Exercise prompt: Put the entries below into a Markdown table with the columns Row and Line. Start at the line containing "Finish recording with the green checkmark" and continue through the line containing "[x=321, y=694]", skip blank lines, and leave out the pictures.

········

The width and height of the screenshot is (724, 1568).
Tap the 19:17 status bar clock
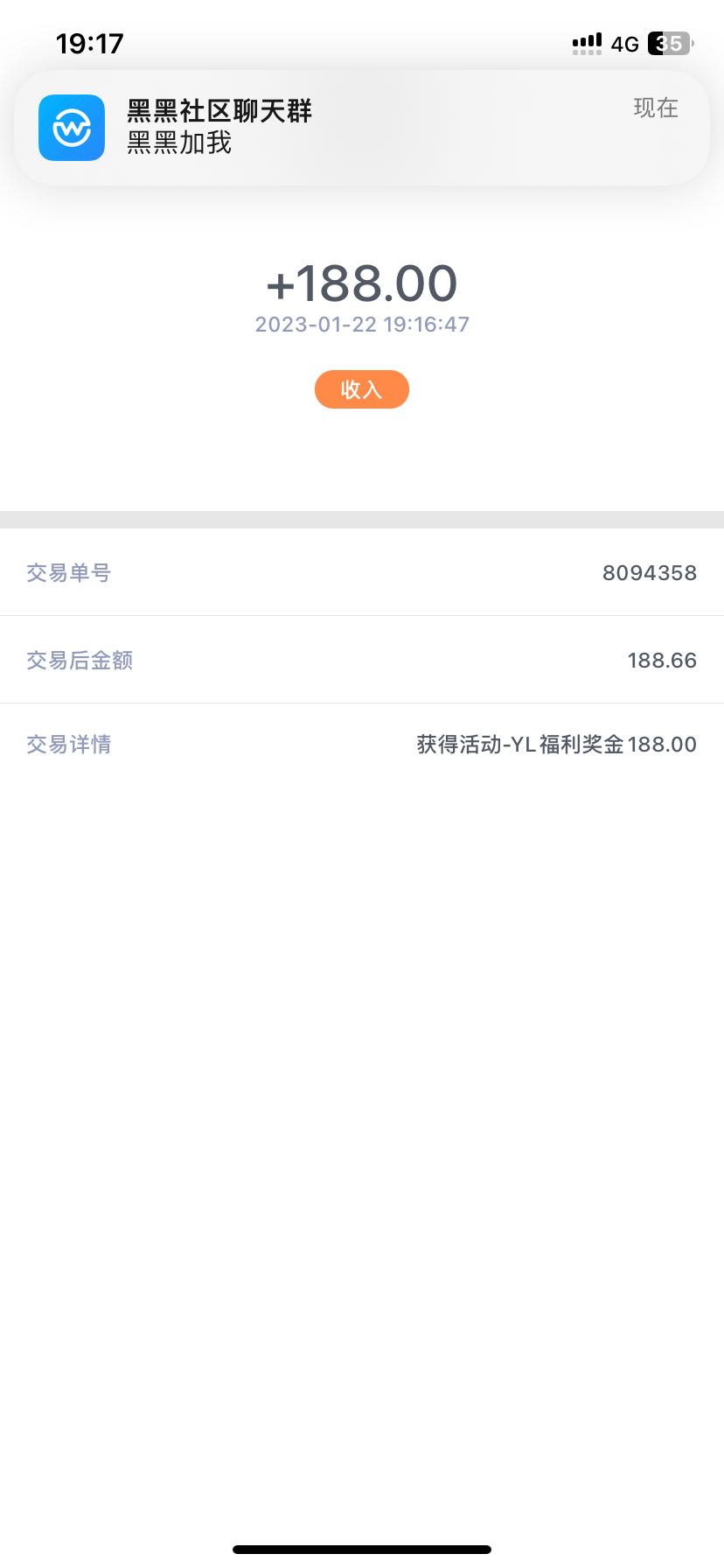pyautogui.click(x=89, y=43)
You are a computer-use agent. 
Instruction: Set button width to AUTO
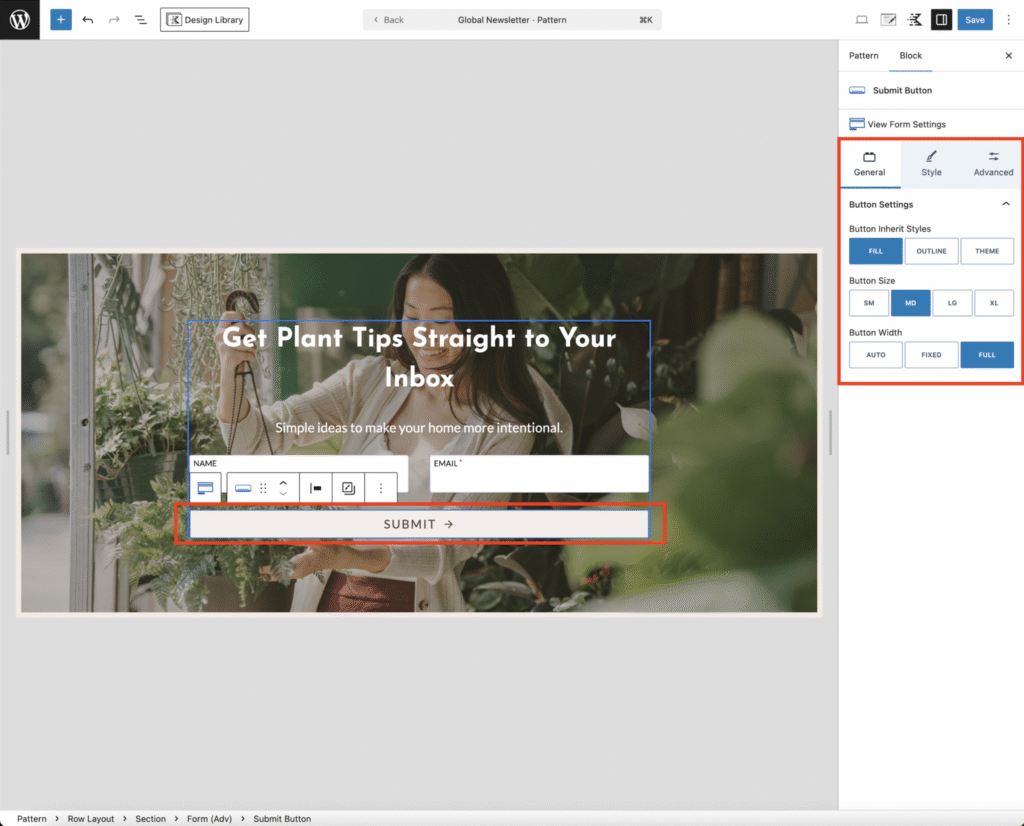[875, 355]
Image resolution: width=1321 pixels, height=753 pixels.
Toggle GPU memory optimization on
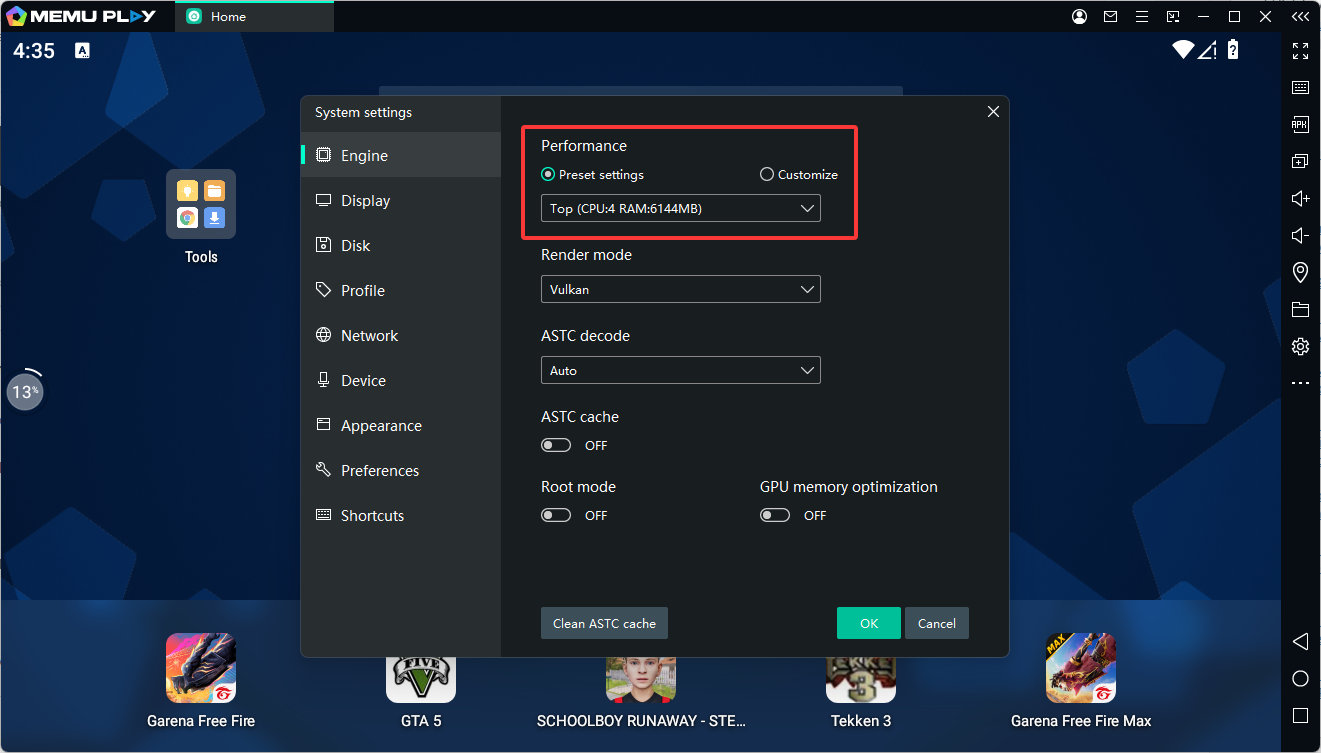pyautogui.click(x=775, y=515)
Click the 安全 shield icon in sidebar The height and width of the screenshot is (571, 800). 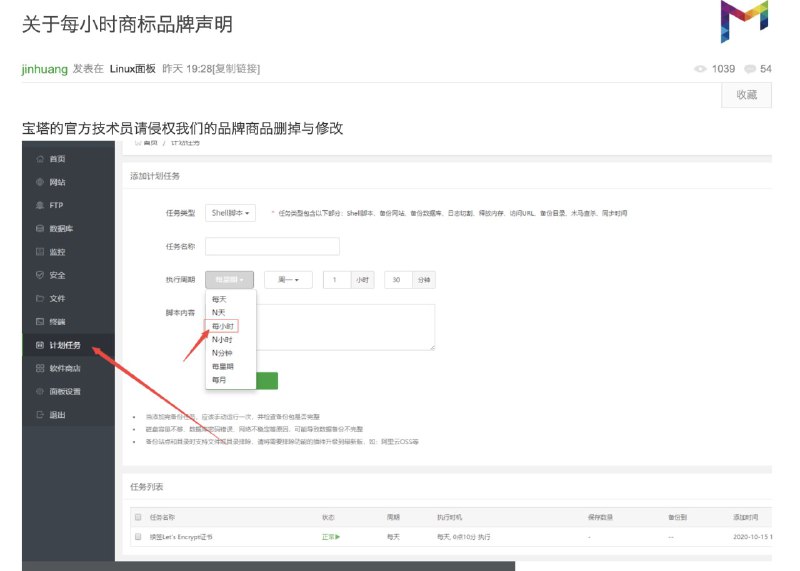[x=39, y=275]
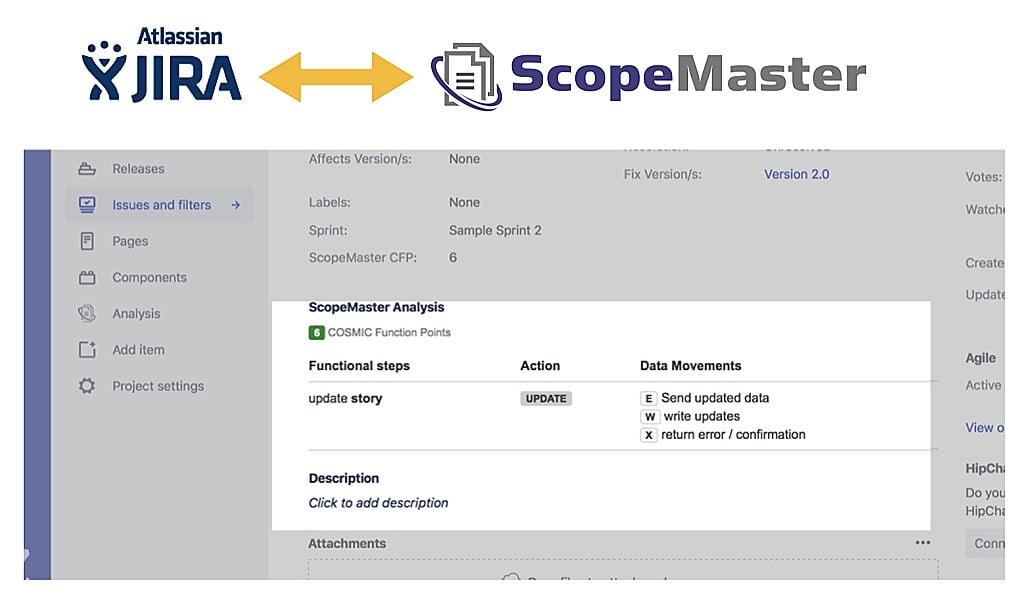The width and height of the screenshot is (1024, 609).
Task: Click the X exit data movement badge
Action: tap(648, 435)
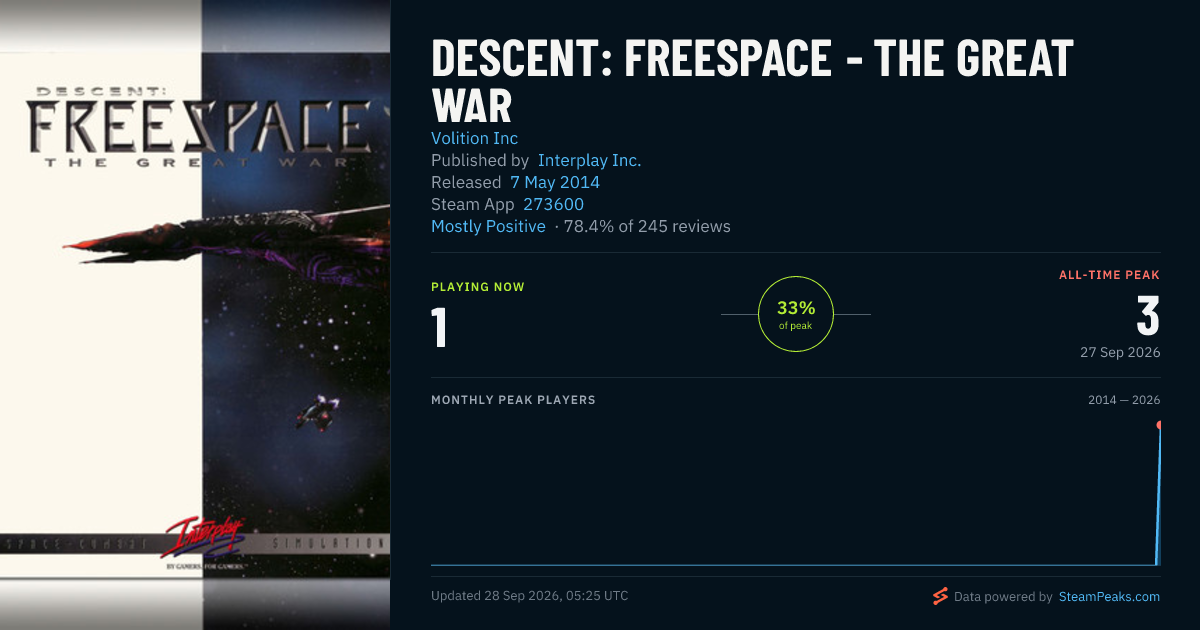Click the Updated 28 Sep 2026 timestamp

click(530, 596)
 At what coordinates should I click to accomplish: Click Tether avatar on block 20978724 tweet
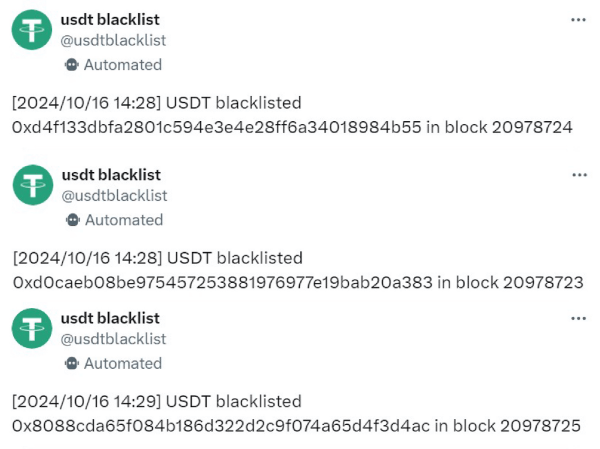click(32, 31)
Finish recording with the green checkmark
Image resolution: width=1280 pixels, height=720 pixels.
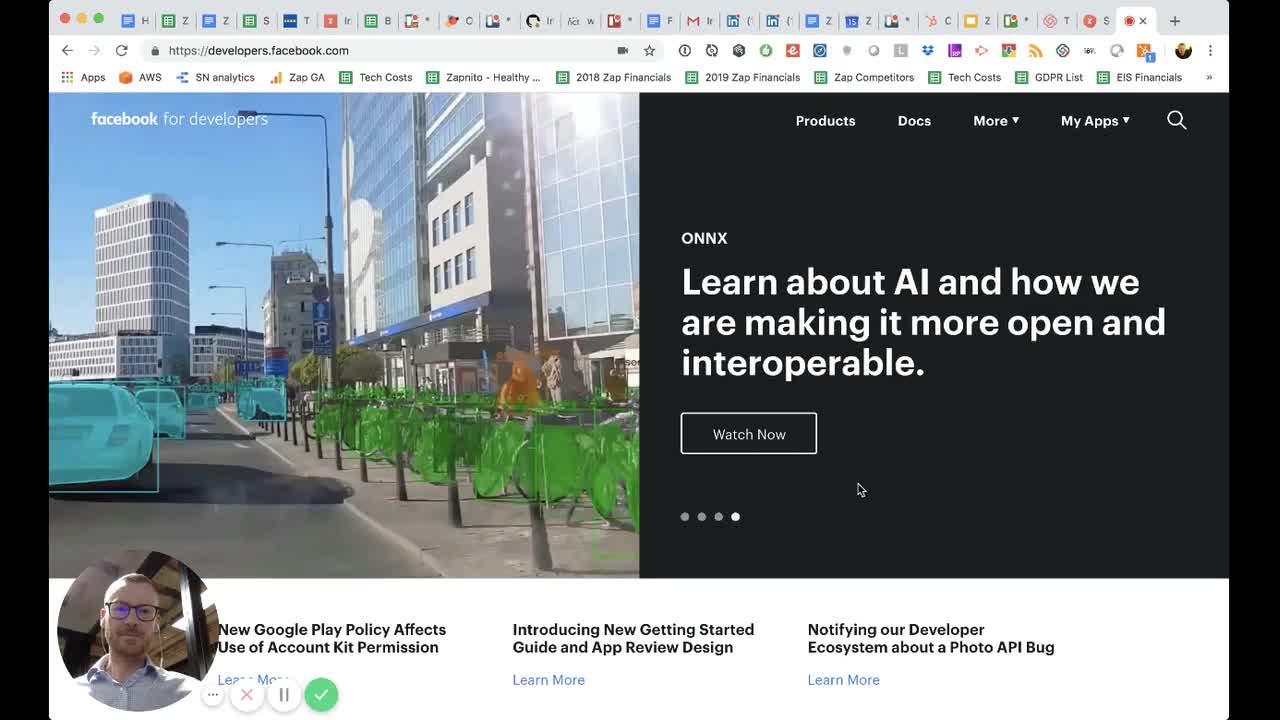[x=321, y=694]
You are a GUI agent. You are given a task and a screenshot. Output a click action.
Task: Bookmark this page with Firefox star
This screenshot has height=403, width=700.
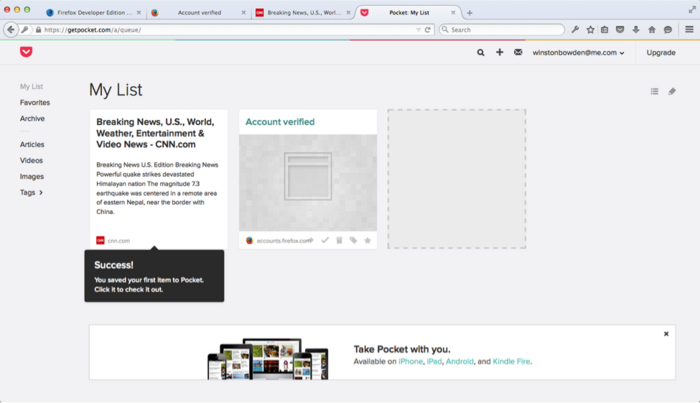pos(590,30)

········

Solution to this problem:
| Row | Line |
|---|---|
| 1 | Finish recording with the green checkmark |
| 2 | Image resolution: width=1280 pixels, height=720 pixels. |
| 3 | [x=321, y=694] |